Would lua support varaible name with non-ascii characters?

classic Classic list List threaded Threaded
18 messages Options
Reply | Threaded
Open this post in threaded view
|

Would lua support varaible name with non-ascii characters?

qtiuto
Luajit does support this feature.
and for utf-8,all we need is just changing the follow in llex.c(line 558-571)
if (lislalpha(ls->current)) {  /* identifier or reserved word? */
TString *ts;
do {
save_and_next(ls);
} while (lislalnum(ls->current));
ts = luaX_newstring(ls, luaZ_buffer(ls->buff),
luaZ_bufflen(ls->buff));
seminfo->ts = ts;
if (isreserved(ts)) /* reserved word? */
return ts->extra - 1 + FIRST_RESERVED;
else {
return TK_NAME;
}
}
to
if (lislalpha(ls->current)|| ls->current &0x80) {  /* identifier or reserved word? */
TString *ts;
do {
save_and_next(ls);
} while (lislalnum(ls->current)|| ls->current & 0x80);
ts = luaX_newstring(ls, luaZ_buffer(ls->buff),
luaZ_bufflen(ls->buff));
seminfo->ts = ts;
if (isreserved(ts)) /* reserved word? */
return ts->extra - 1 + FIRST_RESERVED;
else {
return TK_NAME;
}
}
It's very easy.Will lua 5.4 support it?
Reply | Threaded
Open this post in threaded view
|

Re: Would lua support varaible name with non-ascii characters?

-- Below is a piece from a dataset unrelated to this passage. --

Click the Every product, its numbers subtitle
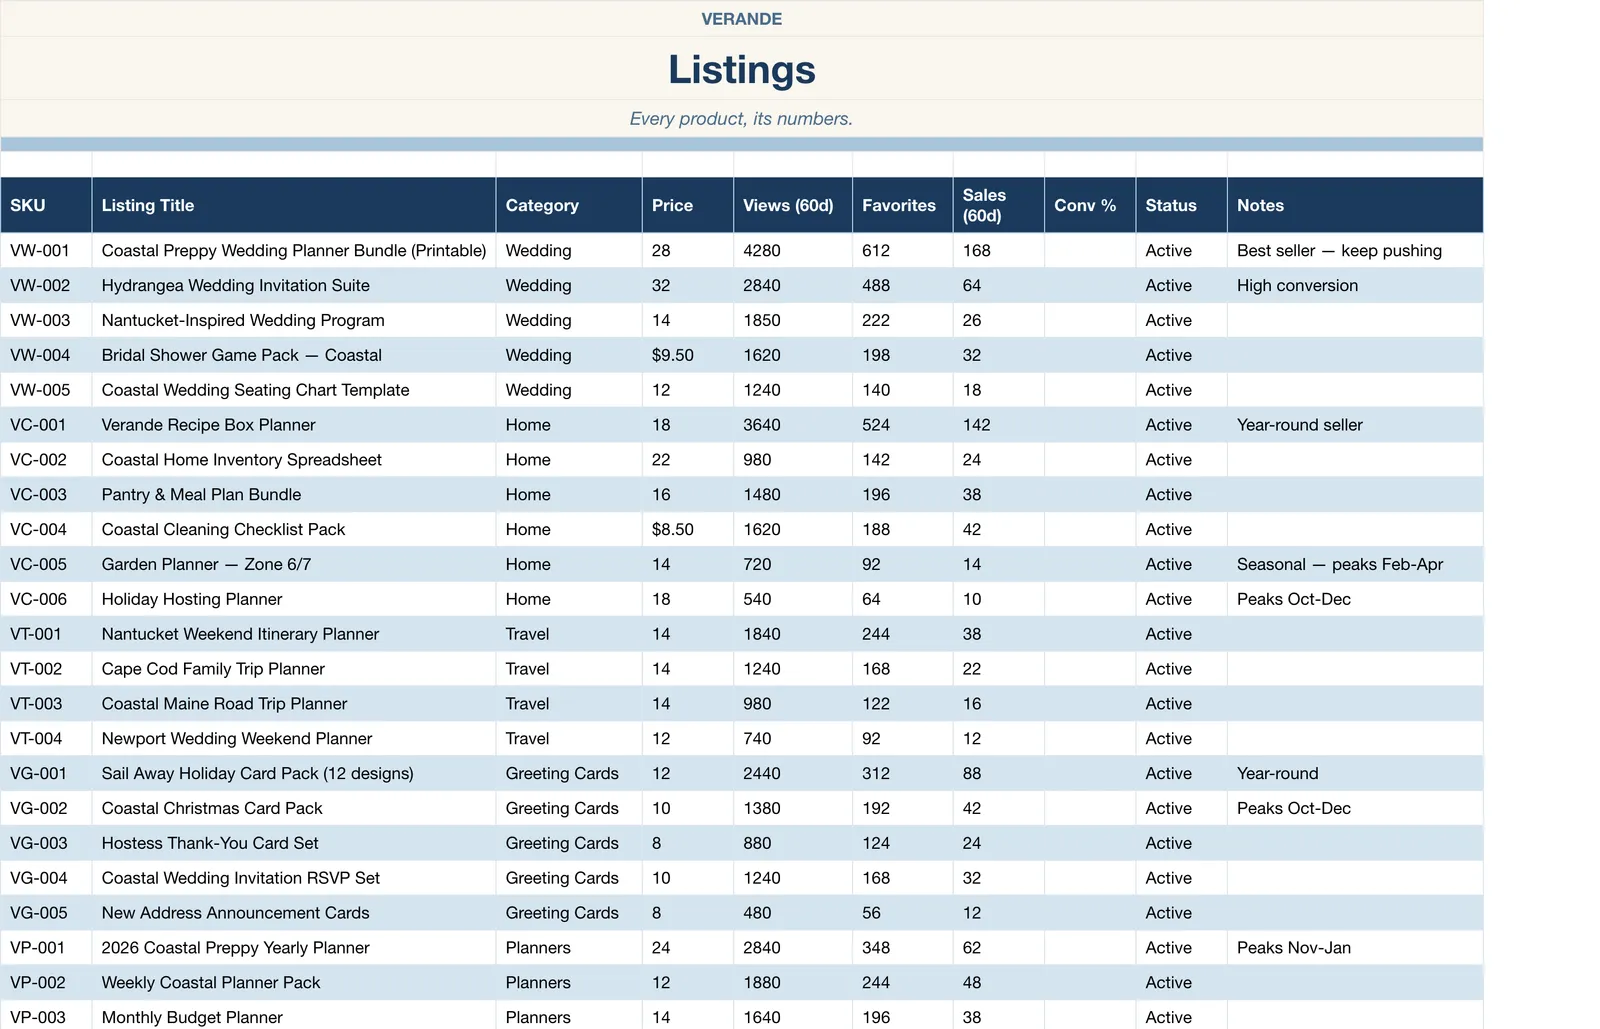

Luiz Henrique de Figueiredo
> and for utf-8,all we need is just changing the follow in llex.c(line 558-571)

Or change lctype.c. See http://lua-users.org/lists/lua-l/2009-10/msg00104.html

> It's very easy.Will lua 5.4 support it?

Probably not. See the thread above.

Reply | Threaded
Open this post in threaded view
|

Re: Would lua support varaible name with non-ascii characters?

Lorenzo Donati-3
In reply to this post by qtiuto
On 15/10/2018 17:55, 奥斯陆君王 wrote:

[...]

>
> It's very easy.Will lua 5.4 support it?
>

I hope it never will!

Sorry, it is not about any cultural prejudice (I know many people,
especially Asian people, could feel discriminated by such a stance, but
it is not my intention).

It is just a matter of convenience and "safety". It is not worth opening
such a big can of worms, IMO.

I started programming learning by trial and error what it means using
"0" and "O" and "o" as characters in identifiers carelessly. The same
goes for "l" and "1".

That is, any subset of characters that have likely similar glyphs in
some font are going to cause grief in some cases without proper
programming practices.

Allow the whole UNICODE mess into identifiers and the chances for
mistaking a symbol for another skyrockets exponentially! I'm not an
UNICODE guru but I bet my bottom dollar that there are more than a dozen
symbols that, in some font, look like an uppercase latin "O" (that is a
symbol looking like more or less like a circle). The same goes for other
simple-looking symbols like an uppercase "I" (a vertical "stick" of some
sort).

Now, imagine an identifier like B10010100, where each individual
"character" is in fact a different "version" of a "0" or a "1". Nightmare!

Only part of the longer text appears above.